Maintain the green-thumb theme with a visit to Singapore’s showpiece UNESCO World Heritage-listed Botanic Gardens dating to the mid-19th century. It is far less-known and hyped than the much younger Gardens by the Bay. Home to the world’s largest orchid display, this 24-hectare vintage urban green lung is best visited early in the morning, before the humidity well and truly hits and when you’ll be joined less by fellow tourists and more by fitness-minded Singaporeans and expats.

The verdict

Do yourself, and most importantly the world, a favour by booking a room at these striking, latest Singaporean, green-minded lodgings.

Essentials

From $400 a night. Accessible rooms available for guests with special needs. 10 Claymore Road, Singapore.

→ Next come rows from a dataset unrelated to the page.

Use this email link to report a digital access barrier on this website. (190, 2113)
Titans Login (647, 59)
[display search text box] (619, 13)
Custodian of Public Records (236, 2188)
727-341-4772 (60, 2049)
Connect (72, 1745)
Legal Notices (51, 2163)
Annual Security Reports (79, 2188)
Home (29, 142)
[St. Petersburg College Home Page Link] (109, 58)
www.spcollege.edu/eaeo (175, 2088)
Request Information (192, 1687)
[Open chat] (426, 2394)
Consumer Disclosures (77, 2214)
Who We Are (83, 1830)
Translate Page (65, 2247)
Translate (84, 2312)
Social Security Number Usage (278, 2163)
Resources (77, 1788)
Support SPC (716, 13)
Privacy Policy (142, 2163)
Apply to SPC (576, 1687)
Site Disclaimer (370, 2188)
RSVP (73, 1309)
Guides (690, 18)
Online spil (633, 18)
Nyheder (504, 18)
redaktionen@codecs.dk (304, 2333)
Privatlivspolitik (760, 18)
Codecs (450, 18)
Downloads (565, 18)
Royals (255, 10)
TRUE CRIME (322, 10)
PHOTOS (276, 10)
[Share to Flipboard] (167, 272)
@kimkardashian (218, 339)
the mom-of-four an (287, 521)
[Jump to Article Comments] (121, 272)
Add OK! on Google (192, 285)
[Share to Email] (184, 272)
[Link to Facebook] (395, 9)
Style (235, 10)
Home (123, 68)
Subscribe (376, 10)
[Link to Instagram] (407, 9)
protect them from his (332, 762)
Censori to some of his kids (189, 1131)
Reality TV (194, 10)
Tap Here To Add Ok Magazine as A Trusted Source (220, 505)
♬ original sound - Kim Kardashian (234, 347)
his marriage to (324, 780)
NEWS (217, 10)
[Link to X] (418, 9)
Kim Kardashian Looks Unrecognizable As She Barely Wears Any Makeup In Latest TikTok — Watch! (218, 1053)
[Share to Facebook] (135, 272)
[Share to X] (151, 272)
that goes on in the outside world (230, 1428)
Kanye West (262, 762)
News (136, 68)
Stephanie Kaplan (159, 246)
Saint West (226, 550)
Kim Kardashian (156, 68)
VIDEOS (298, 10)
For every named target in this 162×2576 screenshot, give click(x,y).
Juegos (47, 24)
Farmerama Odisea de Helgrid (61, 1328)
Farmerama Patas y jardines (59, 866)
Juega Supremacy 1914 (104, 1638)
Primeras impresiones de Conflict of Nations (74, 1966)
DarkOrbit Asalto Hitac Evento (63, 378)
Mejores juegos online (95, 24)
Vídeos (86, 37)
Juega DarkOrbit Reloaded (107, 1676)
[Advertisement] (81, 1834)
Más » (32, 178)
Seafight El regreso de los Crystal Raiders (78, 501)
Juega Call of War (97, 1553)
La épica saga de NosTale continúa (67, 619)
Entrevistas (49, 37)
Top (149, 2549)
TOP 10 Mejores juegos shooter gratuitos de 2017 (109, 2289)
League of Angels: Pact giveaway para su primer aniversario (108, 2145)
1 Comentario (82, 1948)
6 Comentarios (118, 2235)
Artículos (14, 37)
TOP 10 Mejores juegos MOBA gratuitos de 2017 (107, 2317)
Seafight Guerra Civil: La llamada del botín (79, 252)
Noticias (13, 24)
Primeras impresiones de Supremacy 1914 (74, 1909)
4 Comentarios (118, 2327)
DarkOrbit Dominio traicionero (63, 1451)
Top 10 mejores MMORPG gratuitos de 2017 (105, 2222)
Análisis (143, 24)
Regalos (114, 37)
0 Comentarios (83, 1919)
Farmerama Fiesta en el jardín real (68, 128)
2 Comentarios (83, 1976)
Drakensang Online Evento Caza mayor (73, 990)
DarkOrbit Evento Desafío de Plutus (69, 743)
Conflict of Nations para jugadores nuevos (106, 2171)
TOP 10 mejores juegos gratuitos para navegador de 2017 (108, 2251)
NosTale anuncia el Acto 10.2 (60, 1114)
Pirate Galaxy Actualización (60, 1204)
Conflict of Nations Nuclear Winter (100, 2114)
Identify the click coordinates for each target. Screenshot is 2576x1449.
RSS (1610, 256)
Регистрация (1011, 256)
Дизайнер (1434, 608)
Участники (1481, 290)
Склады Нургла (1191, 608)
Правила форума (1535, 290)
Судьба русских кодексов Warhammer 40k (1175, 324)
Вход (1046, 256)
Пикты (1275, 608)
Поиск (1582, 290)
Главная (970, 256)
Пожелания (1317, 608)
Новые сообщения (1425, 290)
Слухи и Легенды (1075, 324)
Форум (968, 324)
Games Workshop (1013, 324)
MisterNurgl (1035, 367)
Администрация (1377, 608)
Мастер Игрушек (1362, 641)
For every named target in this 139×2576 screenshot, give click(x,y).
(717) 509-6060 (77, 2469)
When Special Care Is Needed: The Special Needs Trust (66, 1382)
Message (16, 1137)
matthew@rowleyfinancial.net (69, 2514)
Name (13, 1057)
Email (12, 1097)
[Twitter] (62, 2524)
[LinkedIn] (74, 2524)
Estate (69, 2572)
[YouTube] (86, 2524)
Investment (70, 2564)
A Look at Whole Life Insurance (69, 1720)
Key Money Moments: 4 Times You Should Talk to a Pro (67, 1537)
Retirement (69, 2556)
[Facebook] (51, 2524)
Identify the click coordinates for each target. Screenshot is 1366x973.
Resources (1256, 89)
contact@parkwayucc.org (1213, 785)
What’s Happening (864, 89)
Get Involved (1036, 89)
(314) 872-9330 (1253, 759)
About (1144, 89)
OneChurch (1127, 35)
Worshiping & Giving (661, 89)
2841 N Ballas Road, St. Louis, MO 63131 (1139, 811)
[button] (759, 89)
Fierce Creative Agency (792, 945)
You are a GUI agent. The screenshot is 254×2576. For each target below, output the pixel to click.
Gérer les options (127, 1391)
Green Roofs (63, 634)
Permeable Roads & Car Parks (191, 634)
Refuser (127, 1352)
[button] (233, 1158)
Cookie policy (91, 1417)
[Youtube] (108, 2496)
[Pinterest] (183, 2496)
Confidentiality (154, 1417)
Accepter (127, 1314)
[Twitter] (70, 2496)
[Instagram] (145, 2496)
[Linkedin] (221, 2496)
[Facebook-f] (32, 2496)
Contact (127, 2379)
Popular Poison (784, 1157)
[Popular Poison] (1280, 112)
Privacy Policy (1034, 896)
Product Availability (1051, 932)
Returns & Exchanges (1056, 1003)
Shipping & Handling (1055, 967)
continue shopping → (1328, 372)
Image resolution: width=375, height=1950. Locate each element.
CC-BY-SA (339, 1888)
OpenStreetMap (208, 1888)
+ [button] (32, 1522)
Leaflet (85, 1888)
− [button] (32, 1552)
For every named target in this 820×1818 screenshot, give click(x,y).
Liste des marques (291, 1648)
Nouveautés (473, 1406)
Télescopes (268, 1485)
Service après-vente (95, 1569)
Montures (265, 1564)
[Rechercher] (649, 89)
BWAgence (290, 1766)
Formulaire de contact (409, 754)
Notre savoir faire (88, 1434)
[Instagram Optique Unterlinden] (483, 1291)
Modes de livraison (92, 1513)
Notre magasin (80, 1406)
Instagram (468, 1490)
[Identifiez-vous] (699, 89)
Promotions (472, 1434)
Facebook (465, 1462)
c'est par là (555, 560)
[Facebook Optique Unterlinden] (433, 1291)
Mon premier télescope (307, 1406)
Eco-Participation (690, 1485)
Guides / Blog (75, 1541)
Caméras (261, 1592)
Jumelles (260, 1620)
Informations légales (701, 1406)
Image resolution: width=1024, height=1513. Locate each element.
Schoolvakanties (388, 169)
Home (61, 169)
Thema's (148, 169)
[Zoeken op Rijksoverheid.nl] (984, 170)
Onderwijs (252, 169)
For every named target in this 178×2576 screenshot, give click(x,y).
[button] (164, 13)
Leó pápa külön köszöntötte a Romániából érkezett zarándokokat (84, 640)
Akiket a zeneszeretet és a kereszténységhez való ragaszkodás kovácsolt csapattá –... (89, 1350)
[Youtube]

Ph: +65 6991 6888 See panpacific.com; singaporeair.com

The writer stayed as a guest of Pan Pacific Orchard and Singapore Airlines

Our rating out of five

★★★★½

Highlight
The semi-outdoor Forest Terrace check-in set-up allows guests to gain an initial awe-inducing impression of the hotel and its grandiose greenery.

Lowlight
The semi-outdoor check-in can be a rather hot and sweaty process when Singapore is at its hot and sweaty worst.